Дальнейшее развитие критика понятия всемогущества Бога получила в творчестве протестантского теолога Юргена Мольтмана (род. 1926). В книге «Распятый Бог» (1972) Мольтман констатирует двойной кризис Церкви: «кризис релевантности»
1 Указаны даты публикации. С историей написания этих книг можно ознакомиться в работе: [Аляев и др., 2021а].

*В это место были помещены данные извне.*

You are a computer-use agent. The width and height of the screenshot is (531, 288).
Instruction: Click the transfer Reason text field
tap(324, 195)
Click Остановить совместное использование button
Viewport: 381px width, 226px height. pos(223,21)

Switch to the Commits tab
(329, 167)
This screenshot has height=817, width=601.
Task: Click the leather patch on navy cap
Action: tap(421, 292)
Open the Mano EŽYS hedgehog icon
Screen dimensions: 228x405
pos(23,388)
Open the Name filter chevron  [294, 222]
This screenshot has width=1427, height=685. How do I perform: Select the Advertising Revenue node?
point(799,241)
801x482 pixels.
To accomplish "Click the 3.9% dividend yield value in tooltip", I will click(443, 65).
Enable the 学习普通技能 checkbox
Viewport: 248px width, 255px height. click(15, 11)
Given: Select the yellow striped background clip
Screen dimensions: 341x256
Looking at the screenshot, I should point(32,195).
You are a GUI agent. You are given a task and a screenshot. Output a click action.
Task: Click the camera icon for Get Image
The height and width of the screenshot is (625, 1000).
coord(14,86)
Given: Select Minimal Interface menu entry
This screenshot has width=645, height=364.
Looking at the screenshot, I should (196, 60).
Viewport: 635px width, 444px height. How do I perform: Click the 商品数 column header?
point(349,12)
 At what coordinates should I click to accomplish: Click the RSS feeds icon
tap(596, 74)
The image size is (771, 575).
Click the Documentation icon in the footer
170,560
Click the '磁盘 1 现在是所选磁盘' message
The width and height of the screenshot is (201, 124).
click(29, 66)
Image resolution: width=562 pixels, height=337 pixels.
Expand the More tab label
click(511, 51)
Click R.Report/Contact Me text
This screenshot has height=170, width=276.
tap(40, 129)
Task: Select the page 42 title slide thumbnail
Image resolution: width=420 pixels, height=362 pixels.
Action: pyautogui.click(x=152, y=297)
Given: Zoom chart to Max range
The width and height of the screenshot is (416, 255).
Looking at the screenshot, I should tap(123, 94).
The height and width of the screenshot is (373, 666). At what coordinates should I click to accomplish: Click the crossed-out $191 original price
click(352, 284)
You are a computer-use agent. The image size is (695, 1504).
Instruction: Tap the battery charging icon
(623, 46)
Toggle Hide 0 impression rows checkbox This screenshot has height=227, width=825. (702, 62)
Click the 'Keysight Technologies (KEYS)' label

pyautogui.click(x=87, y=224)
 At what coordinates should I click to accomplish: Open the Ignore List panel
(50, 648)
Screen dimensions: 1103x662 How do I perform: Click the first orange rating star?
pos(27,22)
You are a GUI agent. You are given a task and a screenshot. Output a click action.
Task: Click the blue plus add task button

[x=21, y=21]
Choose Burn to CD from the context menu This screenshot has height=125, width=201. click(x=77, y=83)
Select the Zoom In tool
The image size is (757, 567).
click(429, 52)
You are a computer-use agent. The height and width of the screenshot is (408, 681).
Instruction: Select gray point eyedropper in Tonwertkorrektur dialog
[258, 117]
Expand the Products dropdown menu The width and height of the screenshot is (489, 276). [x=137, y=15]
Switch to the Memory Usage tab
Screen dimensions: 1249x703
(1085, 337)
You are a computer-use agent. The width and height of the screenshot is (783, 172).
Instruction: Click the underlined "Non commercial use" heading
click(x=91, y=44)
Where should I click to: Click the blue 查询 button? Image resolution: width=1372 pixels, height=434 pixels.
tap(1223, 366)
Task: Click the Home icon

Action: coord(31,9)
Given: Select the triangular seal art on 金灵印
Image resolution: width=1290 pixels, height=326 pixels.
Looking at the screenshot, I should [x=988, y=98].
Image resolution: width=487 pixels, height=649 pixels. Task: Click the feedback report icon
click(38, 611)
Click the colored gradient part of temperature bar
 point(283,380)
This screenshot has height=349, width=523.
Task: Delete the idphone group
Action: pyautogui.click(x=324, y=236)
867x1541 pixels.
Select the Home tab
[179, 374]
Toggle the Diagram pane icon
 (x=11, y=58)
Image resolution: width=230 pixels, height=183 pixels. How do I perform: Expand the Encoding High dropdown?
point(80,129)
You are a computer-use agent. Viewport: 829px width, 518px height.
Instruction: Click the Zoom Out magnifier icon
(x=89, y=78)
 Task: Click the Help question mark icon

(Relevanzkrise) и «кризис идентичности» (Identitätskrise). Первый связан с существованием Церкви в мире, второй — с содержанием христианской веры. Оба кризиса тесно связаны. Чем больше Церковь стремится стать релевантной в мире, тем больше она теряет свою идентичность, а чем больше Церковь стремится сохранить свою идентичность в приверженности догмам, тем больше она становится нерелевантной, неуместной в мире. Выход из этих кризисов, по Мольтману, возможен в обращении к единственному «критерию» христианской веры — Распятию Христа. «Теология может по-христиански оправданно говорить о Боге только в постоянном и полном представлении предсмертного крика Христа, оставленного Богом» [Moltmann, 1973, 347]. Распятый Бог — униженный, преданный, оставленный. «Умереть на кресте — значит страдать и умереть как изгой и отверженный» [Moltmann, 1993, 55]. Спасение принес нам Распятый Бог, поэтому воскресение нужно рассматривать с точки зрения Голгофы. По мнению Поля Рикёра, Мольтман подчеркивает, что «воскресение есть воскресение Распятого» [Riceur, 1979, 17]. Христианство, не измеряющее себя критерием «Распятого Бога», оказывается в кризисе, т.е. «теряет свою идентичность и смешивается с окружающим миром; оно становится религиозным осуществлением преобладающих социальных интересов или интересов тех, кто доминирует в обществе» [Moltmann, 1993, 38]. Именно в Распятии Бог отождествляет Себя с богооставленными, т. е. с людьми.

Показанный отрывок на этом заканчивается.